Document passage
• • • • • • •

Incentives help ease shortage of Sevier County affordable housing
Before November 2016, it was hard enough for the thousands of people who work at Sevier County's attractions, hotels and restaurants to find affordable housing.
The Gatlinburg wildfire, which destroyed nearly 2,500 residential buildings that month, only made things worse.
But since a mid-2017 report found Sevier County needed up to 2,000 more rental units, state and local officials haven’t been idle. Now several developments are underway — all private, but backed with tax credits or tax abatements, promising more than half the needed number of apartments. And most of them are geared for lower-income families.
Jefferson City developer David Hayes broke ground on Watson Glade in Gatlinburg, which is expected to have 80 rental units. Like several others, that project is financed partly by low-income tax credits from the Tennessee Housing Development Agency — in Watson Glade’s case, nearly $850,000 in two increments.
All together, THDA is helping fund 536 units so far. To qualify for the tax credits, developers must price apartments at no more than 35 percent of income for families making 60 percent of the county’s median income.
According to THDA figures, 60 percent of the Sevier County median for a one-person household is $24,600; it goes up in increments of about $3,000 to $4,000 for each additional person. For those income levels, the rent limit on a 2-bedroom apartment is $790, and $912 on a 3-bedroom.
Rents have to stay below market rates for 14 to 20 years, said Wes Bunch, THDA communications coordinator for East Tennessee.
State-level tax credits aren’t the only public funding mechanism for affordable housing in Sevier County.
Sevierville’s Industrial Development Board approved PILOT (payment in lieu of taxes) agreements abating “some or all” of the taxes on three projects, said Pam Caskie, Sevierville development director.
One of those projects, Douglas Greene, is also getting THDA tax credits.
“Their site plan has been approved and they’re ready to break ground,” Caskie said.
The other PILOT projects — one on State Route 66, the other on Kyker Ferry Road — will be the work of Johnson City developer Mitch Cox, according to Caskie. They will have a total of 440 units.

• • • • • • •

Given data

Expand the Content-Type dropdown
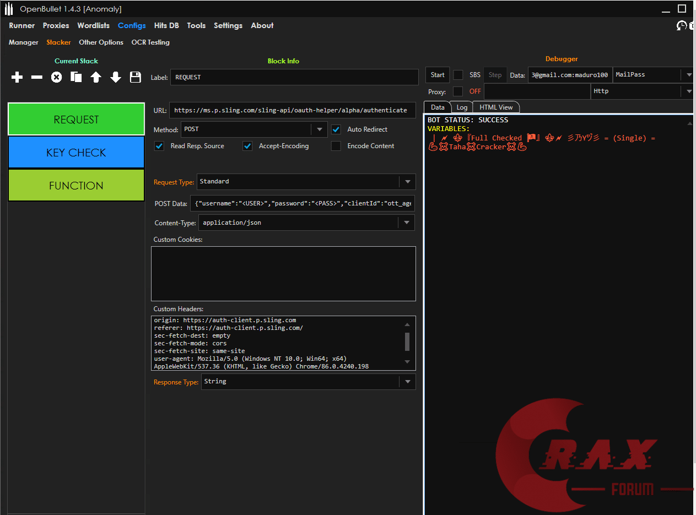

• • • • • • •

Task goal
Could you repeat the Sevier County housing text, starting at "Incentives help ease" and ending at "made things worse.", and swap "residential buildings" for "homes"?

Result
Incentives help ease shortage of Sevier County affordable housing
Before November 2016, it was hard enough for the thousands of people who work at Sevier County's attractions, hotels and restaurants to find affordable housing.
The Gatlinburg wildfire, which destroyed nearly 2,500 homes that month, only made things worse.